将門の子孫小谷氏の太刀祭
どんな伝承か
茨城県の将門ゆかりの故蹟を列記した中の一項である。結城市山川村字新宿に、平将門の子三郎景遠の後裔と称する小谷氏が現存し、毎年一月五日に将門の遺品と伝える太刀を祭る太刀祭を行うという。小谷氏は系図その他の記録も伝えている。同じ結城市新宿には、将門の守本尊と伝える不動尊を祀る山川不動尊(明王山大恵寺)や、将門の支城で「納涼殿」とも称した綾戸城址があり、山川村字粕礼には将門の寵妃和歌御前の墓と伝える和歌御前祠がある。
※伝承地の場所は必ずしも正確ではありません
出典の文献について
将門伝説——民衆の心に生きる英雄(梶原正昭・矢代和夫・(平将門伝説の研究書))
梶原正昭・矢代和夫『将門伝説——民衆の心に生きる英雄』を、論考の節単位で全67事例として収録した研究書(地域伝説集ではない)。

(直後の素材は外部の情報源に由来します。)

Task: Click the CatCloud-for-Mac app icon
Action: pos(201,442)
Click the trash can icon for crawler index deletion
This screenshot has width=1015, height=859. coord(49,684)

平安中期の平将門(承平天慶の乱)をめぐる伝説を、英雄の死と伝説の誕生(冥界・調伏・怨霊・首の怪異・七人の影武者・妙見信仰・石化)、落人たちの運命(将軍太郎良門・如蔵尼の堕地獄と救済・滝夜叉姫・桔梗塚の寵妃・後裔と将門遺跡)、将門伝説の展開(馬の文化・関東一円の分布圏・文芸化・首塚の祟りと再評価)として論じる。